+++ Records +++

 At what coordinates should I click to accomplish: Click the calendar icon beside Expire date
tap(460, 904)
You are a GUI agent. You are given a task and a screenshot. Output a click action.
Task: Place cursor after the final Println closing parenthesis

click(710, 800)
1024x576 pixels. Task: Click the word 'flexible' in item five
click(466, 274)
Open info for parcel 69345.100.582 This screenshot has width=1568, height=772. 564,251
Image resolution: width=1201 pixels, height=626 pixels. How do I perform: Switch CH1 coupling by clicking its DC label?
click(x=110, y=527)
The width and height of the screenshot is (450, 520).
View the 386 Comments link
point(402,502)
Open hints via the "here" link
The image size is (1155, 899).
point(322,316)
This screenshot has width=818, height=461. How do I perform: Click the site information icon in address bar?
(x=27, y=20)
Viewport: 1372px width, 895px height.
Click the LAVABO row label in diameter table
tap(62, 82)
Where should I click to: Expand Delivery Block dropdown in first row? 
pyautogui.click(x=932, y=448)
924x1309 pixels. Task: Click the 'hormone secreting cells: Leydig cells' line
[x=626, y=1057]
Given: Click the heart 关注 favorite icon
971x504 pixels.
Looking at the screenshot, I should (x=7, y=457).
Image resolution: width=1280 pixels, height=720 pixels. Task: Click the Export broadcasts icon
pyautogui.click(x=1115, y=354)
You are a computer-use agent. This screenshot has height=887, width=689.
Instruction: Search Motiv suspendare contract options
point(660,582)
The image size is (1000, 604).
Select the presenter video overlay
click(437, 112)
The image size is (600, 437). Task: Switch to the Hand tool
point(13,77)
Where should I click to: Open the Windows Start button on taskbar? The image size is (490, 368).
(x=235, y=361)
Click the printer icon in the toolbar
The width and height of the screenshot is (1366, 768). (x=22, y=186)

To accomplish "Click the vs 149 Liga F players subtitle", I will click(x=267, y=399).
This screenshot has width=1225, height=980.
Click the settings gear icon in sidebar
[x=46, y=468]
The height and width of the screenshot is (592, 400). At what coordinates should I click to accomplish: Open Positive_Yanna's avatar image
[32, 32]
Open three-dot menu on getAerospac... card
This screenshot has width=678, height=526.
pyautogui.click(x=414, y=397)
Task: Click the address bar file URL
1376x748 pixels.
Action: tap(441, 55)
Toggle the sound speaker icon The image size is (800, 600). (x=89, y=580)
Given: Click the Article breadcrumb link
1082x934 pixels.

+++

◆ What the exercise asks: Would you please copy out every line of the data exactly?

◆ Expected answer:
 At what coordinates should I click to accomplish: Click the calendar icon beside Expire date
tap(460, 904)
You are a GUI agent. You are given a task and a screenshot. Output a click action.
Task: Place cursor after the final Println closing parenthesis

click(710, 800)
1024x576 pixels. Task: Click the word 'flexible' in item five
click(466, 274)
Open info for parcel 69345.100.582 This screenshot has width=1568, height=772. 564,251
Image resolution: width=1201 pixels, height=626 pixels. How do I perform: Switch CH1 coupling by clicking its DC label?
click(x=110, y=527)
The width and height of the screenshot is (450, 520).
View the 386 Comments link
point(402,502)
Open hints via the "here" link
The image size is (1155, 899).
point(322,316)
This screenshot has width=818, height=461. How do I perform: Click the site information icon in address bar?
(x=27, y=20)
Viewport: 1372px width, 895px height.
Click the LAVABO row label in diameter table
tap(62, 82)
Where should I click to: Expand Delivery Block dropdown in first row? 
pyautogui.click(x=932, y=448)
924x1309 pixels. Task: Click the 'hormone secreting cells: Leydig cells' line
[x=626, y=1057]
Given: Click the heart 关注 favorite icon
971x504 pixels.
Looking at the screenshot, I should (x=7, y=457).
Image resolution: width=1280 pixels, height=720 pixels. Task: Click the Export broadcasts icon
pyautogui.click(x=1115, y=354)
You are a computer-use agent. This screenshot has height=887, width=689.
Instruction: Search Motiv suspendare contract options
point(660,582)
The image size is (1000, 604).
Select the presenter video overlay
click(437, 112)
The image size is (600, 437). Task: Switch to the Hand tool
point(13,77)
Where should I click to: Open the Windows Start button on taskbar? The image size is (490, 368).
(x=235, y=361)
Click the printer icon in the toolbar
The width and height of the screenshot is (1366, 768). (x=22, y=186)

To accomplish "Click the vs 149 Liga F players subtitle", I will click(x=267, y=399).
This screenshot has width=1225, height=980.
Click the settings gear icon in sidebar
[x=46, y=468]
The height and width of the screenshot is (592, 400). At what coordinates should I click to accomplish: Open Positive_Yanna's avatar image
[32, 32]
Open three-dot menu on getAerospac... card
This screenshot has width=678, height=526.
pyautogui.click(x=414, y=397)
Task: Click the address bar file URL
1376x748 pixels.
Action: tap(441, 55)
Toggle the sound speaker icon The image size is (800, 600). (x=89, y=580)
Given: Click the Article breadcrumb link
1082x934 pixels.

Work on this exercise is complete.